10.3 Manning, Open Channel, and Critical Flow

Uniform Flow, Control, and Flow Regime

Open-channel hydraulics is different from pressure-pipe hydraulics because the water surface is exposed to the atmosphere and can adjust its depth. The current NCEES WRE specification includes open-channel flow, hydraulic grade lines, energy dissipation, stormwater drainage, and subcritical and supercritical flow. The exam often asks which hydraulic model applies before it asks for a number.

Manning's Equation

For US customary units, Manning's equation is commonly written as Q = (1.49/n) A R^(2/3) S^(1/2). In SI units, the coefficient is 1.0. Here, A is wetted flow area, R is hydraulic radius A/P, P is wetted perimeter, S is the energy slope for uniform flow, and n is Manning roughness.

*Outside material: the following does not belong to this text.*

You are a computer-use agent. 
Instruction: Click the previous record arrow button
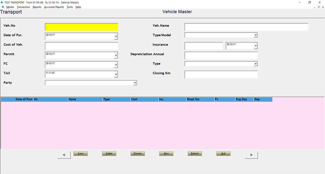click(x=64, y=155)
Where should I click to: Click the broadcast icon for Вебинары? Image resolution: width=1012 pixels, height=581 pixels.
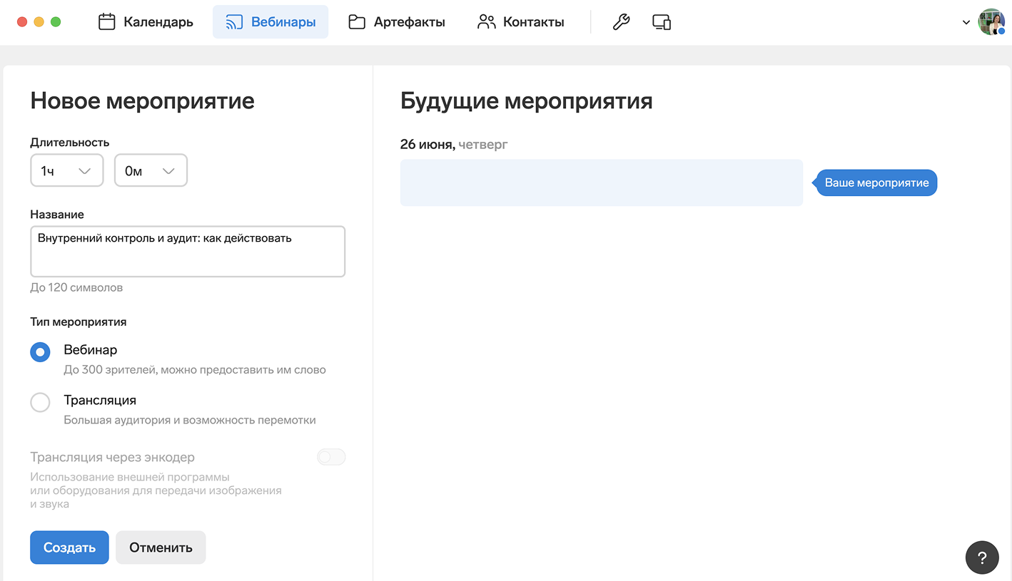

A common PE mistake is using flow depth as hydraulic radius. For a rectangular channel, A = by and P = b + 2y, so R = by/(b + 2y). Only in a very wide channel does R approach depth.

Normal Depth Workflow

Normal depth is the depth that makes Manning capacity equal the given flow in a prismatic channel under uniform-flow assumptions. To solve a normal-depth problem:

1. Identify the channel shape and write A, wetted perimeter, and hydraulic radius as functions of depth.
2. Use the given n and slope S.
3. Substitute into Manning's equation.
4. Iterate or test answer choices until computed Q matches required Q.
5. Check whether the resulting depth is physically possible within the channel.

Normal depth is not automatically the water depth at a culvert entrance, spillway, bridge opening, or abrupt slope change. Those locations are controls. A control section fixes a depth-flow relationship and causes nonuniform flow upstream or downstream.

Critical Flow and Specific Energy

Specific energy is the energy per unit weight measured relative to the channel bottom: E = y + V^2/(2g). For a given flow and channel shape, critical depth occurs at the minimum specific energy. The Froude number identifies the regime. If Fr < 1, flow is subcritical: deep, slower, and influenced by downstream conditions. If Fr > 1, flow is supercritical: shallow, faster, and controlled from upstream. At Fr = 1, flow is critical.

For a rectangular channel, critical depth has a convenient form: y_c = (q^2/g)^(1/3), where q = Q/b. This equation is high value because it appears in weir, spillway, culvert, and channel-transition problems.

Hydraulic Jumps and Energy Dissipation

A hydraulic jump occurs when supercritical flow transitions to subcritical flow. Depth increases sharply, velocity decreases, and energy is dissipated as turbulence. Momentum, not simple Bernoulli energy conservation, is used across the jump because energy is lost. The WRE exam can ask for a conceptual interpretation, such as why a stilling basin, drop structure, plunge pool, or riprap apron is needed downstream of a culvert or spillway.

Exam-Ready Checks

• Use Manning only when uniform-flow assumptions are reasonable or explicitly requested.
• Compare normal depth and critical depth to classify slope behavior and likely controls.
• Remember that subcritical water-surface profiles respond to downstream controls.
• Expect supercritical flow near steep outlets and energy-dissipation structures.
• Check units: cfs with ft, or m^3/s with m, not a mixture.

Open-channel questions become manageable when you label the depth being requested. Normal depth, critical depth, actual depth at a control, and conjugate depth after a jump are different quantities.